Reputation: 633
I have a shell script and require your expertise on this.
SearchAirline() {
echo "Enter Airline Name:"
read airlineName
if [ $? -eq 0 ];then
echo -e "\t\t\E[43;31;1mFlight Information\E[0m"
echo -e "Departure Time Flight Airlines Vacancy"
echo "__________________________________________________________________________"
#cat flightlist.txt | grep $airlineName flightlist.txt
old_IFS=$IFS
IFS=$'\n'
for LINE in `sed -e '$airlineName' flightlist.txt`
do
print_flight $LINE
done
IFS=$old_IFS
fi
}
It does not work to give me the filtered list. Instead, it prints the entire list.
Upvotes: 1
Views: 526
Reputation: 9651
Change the sed expression to only print lines that match:
sed -n "/$airlineName/p"
Edit: Other answers suggest using other tools such as grep, and they might be right. The only reason my answer relates to sed is that your question asks for it specifically. I'm assuming you're expecting to do more significant processing with sed than what you've described in your question.
Upvotes: 2
Reputation: 204731
As @D.Shawley pointed out, this is REALLY a job for awk but that would mean rewriting the print_flight function too so here's a fixed shell script given some assumptions about your input file:
SearchAirline() {
echo "Enter Airline Name:"
read airlineName
if [ $? -eq 0 ];then
echo -e "\t\t\E[43;31;1mFlight Information\E[0m"

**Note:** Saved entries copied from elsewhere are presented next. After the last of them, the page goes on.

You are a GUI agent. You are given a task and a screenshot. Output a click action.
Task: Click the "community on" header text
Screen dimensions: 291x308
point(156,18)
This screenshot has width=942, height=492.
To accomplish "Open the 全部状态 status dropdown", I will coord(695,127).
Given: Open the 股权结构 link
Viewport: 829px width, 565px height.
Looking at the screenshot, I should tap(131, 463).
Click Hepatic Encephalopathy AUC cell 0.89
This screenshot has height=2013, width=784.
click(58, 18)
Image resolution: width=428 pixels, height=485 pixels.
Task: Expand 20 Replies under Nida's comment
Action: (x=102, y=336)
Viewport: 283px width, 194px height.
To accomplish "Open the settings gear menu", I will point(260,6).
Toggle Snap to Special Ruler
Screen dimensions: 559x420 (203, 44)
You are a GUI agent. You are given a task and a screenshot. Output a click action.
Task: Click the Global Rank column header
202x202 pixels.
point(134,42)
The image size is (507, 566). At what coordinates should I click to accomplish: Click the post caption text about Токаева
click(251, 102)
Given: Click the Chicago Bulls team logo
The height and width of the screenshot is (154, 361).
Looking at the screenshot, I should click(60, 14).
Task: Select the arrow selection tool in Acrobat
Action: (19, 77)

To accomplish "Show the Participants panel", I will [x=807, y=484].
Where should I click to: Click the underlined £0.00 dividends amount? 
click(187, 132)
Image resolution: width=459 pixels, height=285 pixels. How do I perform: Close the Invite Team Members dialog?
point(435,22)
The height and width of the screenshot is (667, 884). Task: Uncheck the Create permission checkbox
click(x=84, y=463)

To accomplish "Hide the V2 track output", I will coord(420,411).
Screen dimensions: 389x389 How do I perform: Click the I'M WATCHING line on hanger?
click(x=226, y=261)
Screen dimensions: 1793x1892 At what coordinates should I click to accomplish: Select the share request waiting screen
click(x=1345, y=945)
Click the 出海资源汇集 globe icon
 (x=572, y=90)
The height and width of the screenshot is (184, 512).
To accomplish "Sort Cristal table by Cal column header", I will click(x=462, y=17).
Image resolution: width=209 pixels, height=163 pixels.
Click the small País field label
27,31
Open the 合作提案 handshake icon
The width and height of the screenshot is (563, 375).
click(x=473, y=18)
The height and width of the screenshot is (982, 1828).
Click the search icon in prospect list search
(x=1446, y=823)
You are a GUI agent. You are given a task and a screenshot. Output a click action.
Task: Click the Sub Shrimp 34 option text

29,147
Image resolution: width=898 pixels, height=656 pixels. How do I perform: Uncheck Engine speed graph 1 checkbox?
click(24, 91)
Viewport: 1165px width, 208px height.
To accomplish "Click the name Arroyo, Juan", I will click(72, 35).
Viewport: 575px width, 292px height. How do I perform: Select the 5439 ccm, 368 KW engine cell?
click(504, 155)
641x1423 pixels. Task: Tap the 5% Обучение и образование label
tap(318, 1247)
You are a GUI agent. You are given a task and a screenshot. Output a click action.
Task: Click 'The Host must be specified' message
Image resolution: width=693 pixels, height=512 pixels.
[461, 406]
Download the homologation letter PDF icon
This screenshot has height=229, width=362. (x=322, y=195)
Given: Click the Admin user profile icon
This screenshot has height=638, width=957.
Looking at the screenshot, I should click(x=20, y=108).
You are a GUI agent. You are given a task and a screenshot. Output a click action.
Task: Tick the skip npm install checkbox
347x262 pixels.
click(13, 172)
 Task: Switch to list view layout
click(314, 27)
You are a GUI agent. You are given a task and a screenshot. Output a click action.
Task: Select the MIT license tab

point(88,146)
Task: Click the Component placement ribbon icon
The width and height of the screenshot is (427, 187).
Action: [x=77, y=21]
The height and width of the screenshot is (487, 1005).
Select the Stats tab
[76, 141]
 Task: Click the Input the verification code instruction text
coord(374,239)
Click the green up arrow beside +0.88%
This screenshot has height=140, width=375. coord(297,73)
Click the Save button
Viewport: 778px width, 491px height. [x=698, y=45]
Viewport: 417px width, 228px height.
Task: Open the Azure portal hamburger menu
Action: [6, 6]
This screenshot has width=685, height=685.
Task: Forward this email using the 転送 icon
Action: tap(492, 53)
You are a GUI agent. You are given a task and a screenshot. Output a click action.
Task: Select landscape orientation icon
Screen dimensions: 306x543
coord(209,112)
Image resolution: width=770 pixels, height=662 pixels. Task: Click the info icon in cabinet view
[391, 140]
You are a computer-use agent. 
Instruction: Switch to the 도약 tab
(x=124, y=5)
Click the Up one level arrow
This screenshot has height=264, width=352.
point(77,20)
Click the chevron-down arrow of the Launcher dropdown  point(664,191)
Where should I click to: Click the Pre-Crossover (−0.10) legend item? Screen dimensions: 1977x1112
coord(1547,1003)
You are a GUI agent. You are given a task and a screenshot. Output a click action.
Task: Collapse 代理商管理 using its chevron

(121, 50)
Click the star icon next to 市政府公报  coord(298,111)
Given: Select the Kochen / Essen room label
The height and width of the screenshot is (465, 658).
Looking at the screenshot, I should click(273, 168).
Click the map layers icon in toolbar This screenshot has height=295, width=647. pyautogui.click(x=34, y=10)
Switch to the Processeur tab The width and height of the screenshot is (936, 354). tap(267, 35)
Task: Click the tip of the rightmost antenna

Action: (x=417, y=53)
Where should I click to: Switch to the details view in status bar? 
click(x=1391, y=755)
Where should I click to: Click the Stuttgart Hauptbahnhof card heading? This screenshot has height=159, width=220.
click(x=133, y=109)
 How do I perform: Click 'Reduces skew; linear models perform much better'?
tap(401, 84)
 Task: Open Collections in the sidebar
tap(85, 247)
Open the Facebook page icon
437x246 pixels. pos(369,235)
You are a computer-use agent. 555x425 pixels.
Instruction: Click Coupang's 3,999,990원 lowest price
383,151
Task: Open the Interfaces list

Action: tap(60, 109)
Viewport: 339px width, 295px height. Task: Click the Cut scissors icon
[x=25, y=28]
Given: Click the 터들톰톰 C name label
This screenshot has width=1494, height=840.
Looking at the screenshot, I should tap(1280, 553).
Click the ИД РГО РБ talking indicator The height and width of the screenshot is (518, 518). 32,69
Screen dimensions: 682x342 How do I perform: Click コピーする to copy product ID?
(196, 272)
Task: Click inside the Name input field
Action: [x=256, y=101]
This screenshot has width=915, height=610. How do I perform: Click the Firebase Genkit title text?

echo -e "Departure Time Flight Airlines Vacancy"
echo "__________________________________________________________________________"
grep "$airlineName" flightlist.txt |
while IFS= read -r line
do
print_flight "$line"
done
fi
}
I strongly recommend you rewrite your script in awk though. If you'd like help with that, post another question and show us what print_flight looks like.
Upvotes: 0
Reputation: 59633
Add the -n
option to your sed invocation:
-n
Suppress the default output (in which each line, after it is examined for editing, is written to standard output). Only lines explicitly selected for output are written.
Edit: You also have to use the correct quotes around $airlineName
. Single quotes disable variable substitution. I credit Martin Ellis for this since I didn't notice it the first time.
BTW - I would highly recommend using awk
for this sort of report. It can handle the formatting and selection and it will be a lot faster if you have a large data set.